Usually when I buy a car I spend 3-4 years thinking I should fit extra lights to it. Most of the time I don't get around to it, but on rare occasions I do it happens just before I catch a case of the car fever and sell the car. Now I figured I'd put them on shortly after buying the car instead. A novel idea.
What tools do you need to remove the upper grille on a B8 passat? 1) a Torx T-20 screwdriver and 2) a phone with Youtube on it. Youtube told me to undo four screws, insert eight fingers between the grille slats and give it a firm yank. Success. The only reason I removed the grille was cable routing.
The LED bar mounting bracket is a powdercoated piece of steel that goes behind the license plate. It didn't occur to me to take pics before I put the plate back on. It's also very unnerving to drill self-tapping screws into the bumper of a modern car because you never know what's behind, even if the plate plinth is designed to be drilled into. I could have flipped the bracket the other way and tucked the LED bar further in, but that would have required hacking up the lower grille. Everything I've done is easily reversible, except the screw holes in the plate plinth but that's what it's for after all.
The bumper is full of snow because I had an "Alltrack Moment" this morning. There was a pedestrian in the middle of the street because the sidewalk had half a meter of snow on it. The sidewalk was good enough for me. And yes, the license plate is crooked. This has been rectified.
The LED bar is road legal with all the necessary approvals just like every other light on a car. There's also an "off road only" high power mode with about twice the lumens. To switch to the road legal mode you need to connect +12V to the blue wire as well. If you don't, you're a dirty, dirty criminal. Note how the manufacturer didn't bother to run the blue wire to the watertight Deutsch connector, it's just hanging off the side. I secured it with electrical tape.
Since this is a modern car you can't just tap into the headlight wiring. You *can* tap into the canbus, but that's something I don't want to do if I don't have to. This relay kit is non-destructive, is made in Sweden and costs more than the LED bar itself. It consists of a relay (sorry, PowerUnit®) and a little dongle that plugs into the OBD port under the dashboard. The two communicate over Bluetooth. Yes I know the wiring is a bit messy, but it works. That's earth to the LED bar and relay from the ground point, and +12V via the fuse to the relay from the jump start terminal under the black plastic cover. The battery itself is in the trunk on these cars.

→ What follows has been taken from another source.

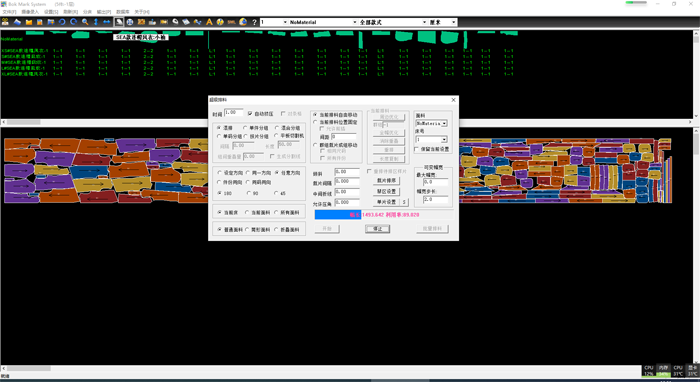This screenshot has width=700, height=382.
Task: Click the horizontal double-arrow toolbar icon
Action: click(x=107, y=22)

This is the first time I've ever had to run a firmware update after installing lights on a car. Both the PowerUnit™®™™ and the OBD dongle needed new software. What has the world come to?
After running the firmware updates I downloaded the configuration file for my car. At this point the OBD dongle is up and running and knows that the ignition and low beams are on. You then need to tell the "Power Unit" (the relay in the engine bay) what to do with this info.
And the end result. The image quality is a bit poor beacuse it's a still from a short video clip I took. I didn't get around to taking an actual picture.
The car REALLY didn't like when I disconnected the battery to do the wiring. After starting it back up it threw up every warning light and error message in the known universe. The DSG was weird, the power steering was sluggish and all the radars, sensors and driving aids were offline. I've seen this before on other cars, so no worries. Driving around the yard for a bit made all the systems come back to life except the ACC. That required me to turn the car off and back on again.